Why Your Message Is the MediumBy Mike Elgan Print
Forget trying to go viral, obsessing over platforms, gaming SEO and narrowly targeting audience. Just write valuable content and the right people will find you.
Far too many business communications start with what "we" (the company) need. We need to make our numbers. We need to sell products. We need to drive traffic.
Starting with "we" is a bad place to start.
It's vital to get inside the heads of the audience, the public. And there's no better way to do that than to join communities, to spend a lot of time interacting online and in real life with the people you're trying to serve.
This is not about networking. It’s about actually connecting with the community in a genuine way with authentic, useful and relevant information. You should understand the misconceptions, the gaps in knowledge, the frustrations, the goals and aspirations, and the mindset of your intended audience. Make their problems your own, and then leverage your position and professional experience to give them what they need.
One great example is the Twitter account of T-Mobile CEO John Legere. He's extremely active on Twitter, paying attention to what the community and the press are saying, and responding to it. And he isn't just responding. He's also raising issues and setting the agenda himself.
Legere's in-your-face style isn't everybody's favorite. But it's his style. And it didn't come from nowhere. It came from getting out there and being public with content.
Another example is Robert Scoble on Facebook. Scoble is an extreme and rare example, because his full-time job is to create, and he's paid by Rackspace to do it. (That's a great strategy on Rackspace's part, by the way).
What Legere and Scoble have in common is the breadth of their content. They talk about their experiences. They praise innovation and entrepreneurship. They're cheerleaders for a wide range of people and companies and activities.
They share other people's content. They disagree and debate. They share their world and worldview. And, oh, every once in a while, they make a pitch for their product.
As a result of doing all this prolifically and sustaining it over years, both men have become extremely influential. They've made their companies more famous. And they've grown professionally.
Sure, their posts go viral once in a while, but they weren't necessarily trying to do that or making it their objective. And it doesn't matter where they are posting. Legere is on Twitter, and Scoble is on Facebook.
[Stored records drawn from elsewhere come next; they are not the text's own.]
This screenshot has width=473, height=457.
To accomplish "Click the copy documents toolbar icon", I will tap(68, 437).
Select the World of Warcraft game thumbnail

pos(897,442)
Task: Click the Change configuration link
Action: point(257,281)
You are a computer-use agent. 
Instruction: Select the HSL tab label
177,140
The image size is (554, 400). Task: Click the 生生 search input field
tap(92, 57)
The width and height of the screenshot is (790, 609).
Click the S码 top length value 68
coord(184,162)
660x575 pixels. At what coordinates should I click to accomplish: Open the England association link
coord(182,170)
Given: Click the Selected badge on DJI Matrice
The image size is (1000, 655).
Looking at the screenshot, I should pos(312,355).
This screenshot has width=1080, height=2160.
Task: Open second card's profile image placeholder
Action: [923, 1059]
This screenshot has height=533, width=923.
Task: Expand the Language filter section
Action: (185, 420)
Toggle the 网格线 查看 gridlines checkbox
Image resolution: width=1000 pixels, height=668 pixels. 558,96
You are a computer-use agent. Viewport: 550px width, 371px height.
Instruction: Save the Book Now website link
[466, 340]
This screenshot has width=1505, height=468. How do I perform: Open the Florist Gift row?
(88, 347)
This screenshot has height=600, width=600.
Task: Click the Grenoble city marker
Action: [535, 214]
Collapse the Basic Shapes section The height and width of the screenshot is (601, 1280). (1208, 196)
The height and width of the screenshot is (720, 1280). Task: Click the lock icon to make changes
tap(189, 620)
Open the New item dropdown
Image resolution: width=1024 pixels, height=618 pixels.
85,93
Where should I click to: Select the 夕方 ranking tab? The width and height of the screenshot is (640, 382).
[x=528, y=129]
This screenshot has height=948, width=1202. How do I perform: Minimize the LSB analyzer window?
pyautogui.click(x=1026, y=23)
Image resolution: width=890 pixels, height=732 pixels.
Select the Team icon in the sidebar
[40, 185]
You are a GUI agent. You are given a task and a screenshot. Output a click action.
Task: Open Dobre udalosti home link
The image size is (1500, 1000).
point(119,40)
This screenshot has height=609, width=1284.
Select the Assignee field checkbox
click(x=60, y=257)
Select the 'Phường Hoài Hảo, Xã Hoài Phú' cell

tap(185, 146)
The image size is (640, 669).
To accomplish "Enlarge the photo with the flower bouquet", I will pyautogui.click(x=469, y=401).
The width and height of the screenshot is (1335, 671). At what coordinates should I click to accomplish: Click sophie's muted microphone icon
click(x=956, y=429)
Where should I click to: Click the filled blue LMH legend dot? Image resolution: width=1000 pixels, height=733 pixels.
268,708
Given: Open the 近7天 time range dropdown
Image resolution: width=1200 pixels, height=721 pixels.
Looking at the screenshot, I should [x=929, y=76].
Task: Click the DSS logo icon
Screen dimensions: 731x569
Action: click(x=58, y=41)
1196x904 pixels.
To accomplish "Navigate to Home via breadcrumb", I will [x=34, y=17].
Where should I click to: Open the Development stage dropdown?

They don't worry about SEO or audience targeting. They passionately and consistently put it all out there and let the audience target them!
The moral of the story is: Stop trying to go viral. Don't fret about platform. Forget about SEO. And let go of any impulse to try to tightly target your intended audience.
The most important thing by far is what you say and how good you become at saying it.
Your message is the medium. Make great content and let the rest take care of itself.